Vontobel a annoncé le 26 septembre la revente de trois filiales de Vescore dans le cadre du processus d’intégration du gestionnaire de fortune acquis dernièrement auprès de Raiffeisen. Il s’agit des filiales CEAMS Holding SA, Vescore Fondsleistung et 1741 Fund Managment. Elles retournent dans les mains d’anciens cadres dirigeants. Les transactions devraient être bouclées dans le courant du quatrième trimestre 2016. Vescore, dont les actifs sous gestion s'élèvent à environ 15 milliards de francs suisses, est spécialisée dans le conseil pour les gros investisseurs comme les assurances et les fonds de pension.
SociétéGénérale Securities Services (SGSS) a été mandaté par Keler, le dépositaire central de titres hongrois, pour faciliter sa connexion à Target-2 Securities (T2S), la plateforme européenne de règlement-livraison de titres, avec des solutions de gestion de liquidité et de transformation de collatéral. Ce mandat prendra effet lorsque Keler se connectera à la plateforme lors de la 4ème vague de migration en février 2017. SGSS fournira une ligne unique de liquidité en euro au dépositaire central hongrois, en tant que participant hors de la zone euro, pour le règlement des transactions de ses clients domestiques et régionaux qui cherchent à accéder aux marchés européens.

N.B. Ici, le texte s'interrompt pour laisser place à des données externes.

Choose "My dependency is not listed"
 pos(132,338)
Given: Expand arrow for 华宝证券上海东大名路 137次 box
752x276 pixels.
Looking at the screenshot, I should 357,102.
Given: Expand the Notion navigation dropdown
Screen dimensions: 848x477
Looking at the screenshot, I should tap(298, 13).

Cliens a recruté Carl Sundblad de SEB Investment Management pour diriger une équipe de quatre autres gérants et piloter un fonds de petites capitalisations d’Europe du Nord, rapporte Realtid.se. Le fonds, qui devrait être lancé le 1er octobre, sera investi à 80 % dans des entreprises suédoises, tandis que les 20 % qui restent seront placés dans des entreprises des autres pays d’Europe du Nord. Le portefeuille sera concentré autour de 25-30 valeurs. L’équipe de gestion du fonds se compose de Thomas Brodin, Jonas Gustafson, Gunnar Håkanson et Markus Johansson.

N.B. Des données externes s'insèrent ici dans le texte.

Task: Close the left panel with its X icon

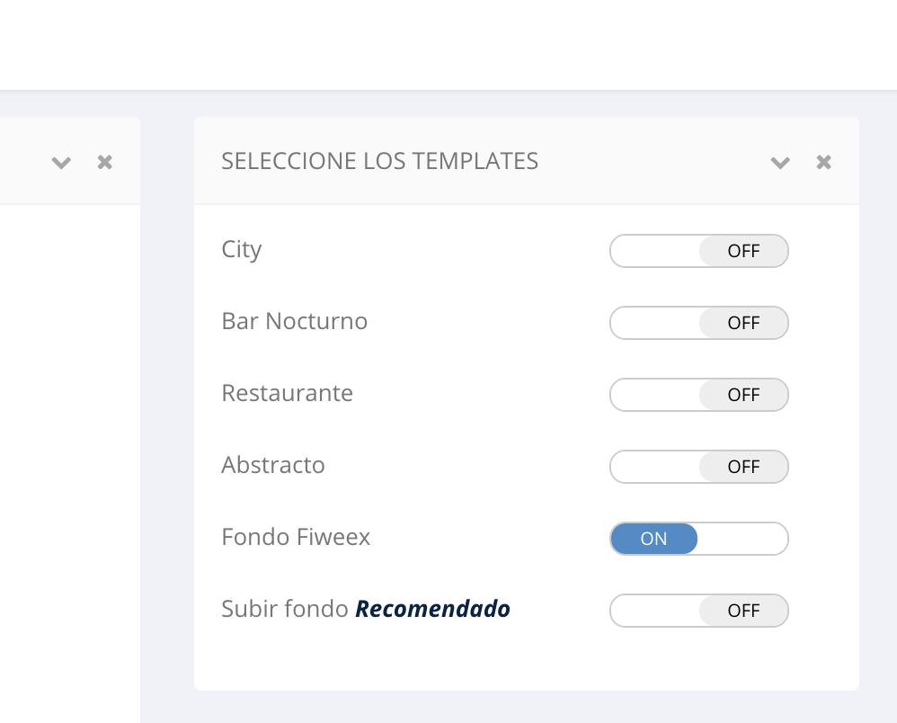Action: tap(105, 162)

Allianz a acquis une participation minoritaire dans MoneyFarm, la société de conseil robotisée, pour un montant estimé à environ 7 millions de dollars, rapporte le Financial Times. L’acquisition a été faite par la branche technologie de l’assureur allemand, soutenue par Allianz Global Investors. Dans le cadre de cet accord, les deux sociétés prévoient de distribuer des fonds gérés activement utilisant la technologie de conseil automatisé pour la première fois en Europe.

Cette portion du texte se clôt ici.